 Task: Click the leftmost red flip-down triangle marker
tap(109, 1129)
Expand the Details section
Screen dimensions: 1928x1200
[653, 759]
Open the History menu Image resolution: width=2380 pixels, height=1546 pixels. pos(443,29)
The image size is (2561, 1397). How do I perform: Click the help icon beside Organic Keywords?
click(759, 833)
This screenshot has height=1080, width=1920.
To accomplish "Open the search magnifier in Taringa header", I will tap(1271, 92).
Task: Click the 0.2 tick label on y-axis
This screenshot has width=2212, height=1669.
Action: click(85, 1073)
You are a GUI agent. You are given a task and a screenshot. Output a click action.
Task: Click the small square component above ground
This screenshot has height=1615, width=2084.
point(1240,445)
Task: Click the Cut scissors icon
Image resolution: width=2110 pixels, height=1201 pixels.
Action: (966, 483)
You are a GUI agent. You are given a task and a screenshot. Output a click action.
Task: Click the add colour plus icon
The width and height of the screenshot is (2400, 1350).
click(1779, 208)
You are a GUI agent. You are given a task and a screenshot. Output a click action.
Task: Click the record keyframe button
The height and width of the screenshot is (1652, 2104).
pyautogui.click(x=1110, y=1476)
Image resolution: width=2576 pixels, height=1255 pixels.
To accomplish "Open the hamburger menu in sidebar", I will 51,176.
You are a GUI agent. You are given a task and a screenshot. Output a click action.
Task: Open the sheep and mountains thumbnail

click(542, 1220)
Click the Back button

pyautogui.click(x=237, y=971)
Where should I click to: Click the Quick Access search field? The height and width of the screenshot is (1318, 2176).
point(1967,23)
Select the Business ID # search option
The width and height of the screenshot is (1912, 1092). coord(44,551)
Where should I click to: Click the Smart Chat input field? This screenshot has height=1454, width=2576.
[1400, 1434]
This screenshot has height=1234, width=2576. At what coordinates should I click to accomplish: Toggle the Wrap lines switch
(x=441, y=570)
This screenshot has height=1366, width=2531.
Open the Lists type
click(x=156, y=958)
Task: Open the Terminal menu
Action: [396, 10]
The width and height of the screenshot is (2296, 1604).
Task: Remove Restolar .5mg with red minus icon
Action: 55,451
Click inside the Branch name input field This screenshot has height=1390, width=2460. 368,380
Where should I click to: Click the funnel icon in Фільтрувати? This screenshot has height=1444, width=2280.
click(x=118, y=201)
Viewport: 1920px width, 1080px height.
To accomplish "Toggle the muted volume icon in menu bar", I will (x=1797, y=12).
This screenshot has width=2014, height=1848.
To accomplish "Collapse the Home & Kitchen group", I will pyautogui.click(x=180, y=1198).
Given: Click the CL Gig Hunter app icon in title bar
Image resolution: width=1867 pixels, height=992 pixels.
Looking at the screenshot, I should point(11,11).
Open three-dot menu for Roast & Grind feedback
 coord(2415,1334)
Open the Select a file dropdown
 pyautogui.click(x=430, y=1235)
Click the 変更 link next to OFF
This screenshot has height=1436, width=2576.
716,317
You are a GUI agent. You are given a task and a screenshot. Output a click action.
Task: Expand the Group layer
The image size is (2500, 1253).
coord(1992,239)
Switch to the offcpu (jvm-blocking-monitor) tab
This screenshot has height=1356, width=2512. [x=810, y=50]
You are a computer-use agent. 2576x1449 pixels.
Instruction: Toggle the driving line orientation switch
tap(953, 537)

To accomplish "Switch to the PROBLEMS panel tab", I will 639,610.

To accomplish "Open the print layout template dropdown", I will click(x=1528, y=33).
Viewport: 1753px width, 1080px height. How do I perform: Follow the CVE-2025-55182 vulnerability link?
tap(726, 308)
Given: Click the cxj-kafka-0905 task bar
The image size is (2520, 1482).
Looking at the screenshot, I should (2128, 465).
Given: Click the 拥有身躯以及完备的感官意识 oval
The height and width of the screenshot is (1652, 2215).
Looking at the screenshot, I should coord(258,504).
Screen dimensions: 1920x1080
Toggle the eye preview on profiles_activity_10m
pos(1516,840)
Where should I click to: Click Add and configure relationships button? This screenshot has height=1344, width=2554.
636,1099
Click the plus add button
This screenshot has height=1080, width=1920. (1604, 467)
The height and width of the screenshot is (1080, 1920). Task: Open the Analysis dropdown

○ ○ ○ ○

WORK REQUIRED: When the material above is given again, every line must match it exactly.

WRITTEN RESPONSE:
 Task: Click the leftmost red flip-down triangle marker
tap(109, 1129)
Expand the Details section
Screen dimensions: 1928x1200
[653, 759]
Open the History menu Image resolution: width=2380 pixels, height=1546 pixels. pos(443,29)
The image size is (2561, 1397). How do I perform: Click the help icon beside Organic Keywords?
click(759, 833)
This screenshot has height=1080, width=1920.
To accomplish "Open the search magnifier in Taringa header", I will tap(1271, 92).
Task: Click the 0.2 tick label on y-axis
This screenshot has width=2212, height=1669.
Action: click(85, 1073)
You are a GUI agent. You are given a task and a screenshot. Output a click action.
Task: Click the small square component above ground
This screenshot has height=1615, width=2084.
point(1240,445)
Task: Click the Cut scissors icon
Image resolution: width=2110 pixels, height=1201 pixels.
Action: (966, 483)
You are a GUI agent. You are given a task and a screenshot. Output a click action.
Task: Click the add colour plus icon
The width and height of the screenshot is (2400, 1350).
click(1779, 208)
You are a GUI agent. You are given a task and a screenshot. Output a click action.
Task: Click the record keyframe button
The height and width of the screenshot is (1652, 2104).
pyautogui.click(x=1110, y=1476)
Image resolution: width=2576 pixels, height=1255 pixels.
To accomplish "Open the hamburger menu in sidebar", I will 51,176.
You are a GUI agent. You are given a task and a screenshot. Output a click action.
Task: Open the sheep and mountains thumbnail

click(542, 1220)
Click the Back button

pyautogui.click(x=237, y=971)
Where should I click to: Click the Quick Access search field? The height and width of the screenshot is (1318, 2176).
point(1967,23)
Select the Business ID # search option
The width and height of the screenshot is (1912, 1092). coord(44,551)
Where should I click to: Click the Smart Chat input field? This screenshot has height=1454, width=2576.
[1400, 1434]
This screenshot has height=1234, width=2576. At what coordinates should I click to accomplish: Toggle the Wrap lines switch
(x=441, y=570)
This screenshot has height=1366, width=2531.
Open the Lists type
click(x=156, y=958)
Task: Open the Terminal menu
Action: [396, 10]
The width and height of the screenshot is (2296, 1604).
Task: Remove Restolar .5mg with red minus icon
Action: 55,451
Click inside the Branch name input field This screenshot has height=1390, width=2460. 368,380
Where should I click to: Click the funnel icon in Фільтрувати? This screenshot has height=1444, width=2280.
click(x=118, y=201)
Viewport: 1920px width, 1080px height.
To accomplish "Toggle the muted volume icon in menu bar", I will (x=1797, y=12).
This screenshot has width=2014, height=1848.
To accomplish "Collapse the Home & Kitchen group", I will pyautogui.click(x=180, y=1198).
Given: Click the CL Gig Hunter app icon in title bar
Image resolution: width=1867 pixels, height=992 pixels.
Looking at the screenshot, I should point(11,11).
Open three-dot menu for Roast & Grind feedback
 coord(2415,1334)
Open the Select a file dropdown
 pyautogui.click(x=430, y=1235)
Click the 変更 link next to OFF
This screenshot has height=1436, width=2576.
716,317
You are a GUI agent. You are given a task and a screenshot. Output a click action.
Task: Expand the Group layer
The image size is (2500, 1253).
coord(1992,239)
Switch to the offcpu (jvm-blocking-monitor) tab
This screenshot has height=1356, width=2512. [x=810, y=50]
You are a computer-use agent. 2576x1449 pixels.
Instruction: Toggle the driving line orientation switch
tap(953, 537)

To accomplish "Switch to the PROBLEMS panel tab", I will 639,610.

To accomplish "Open the print layout template dropdown", I will click(x=1528, y=33).
Viewport: 1753px width, 1080px height. How do I perform: Follow the CVE-2025-55182 vulnerability link?
tap(726, 308)
Given: Click the cxj-kafka-0905 task bar
The image size is (2520, 1482).
Looking at the screenshot, I should (2128, 465).
Given: Click the 拥有身躯以及完备的感官意识 oval
The height and width of the screenshot is (1652, 2215).
Looking at the screenshot, I should coord(258,504).
Screen dimensions: 1920x1080
Toggle the eye preview on profiles_activity_10m
pos(1516,840)
Where should I click to: Click Add and configure relationships button? This screenshot has height=1344, width=2554.
636,1099
Click the plus add button
This screenshot has height=1080, width=1920. (1604, 467)
The height and width of the screenshot is (1080, 1920). Task: Open the Analysis dropdown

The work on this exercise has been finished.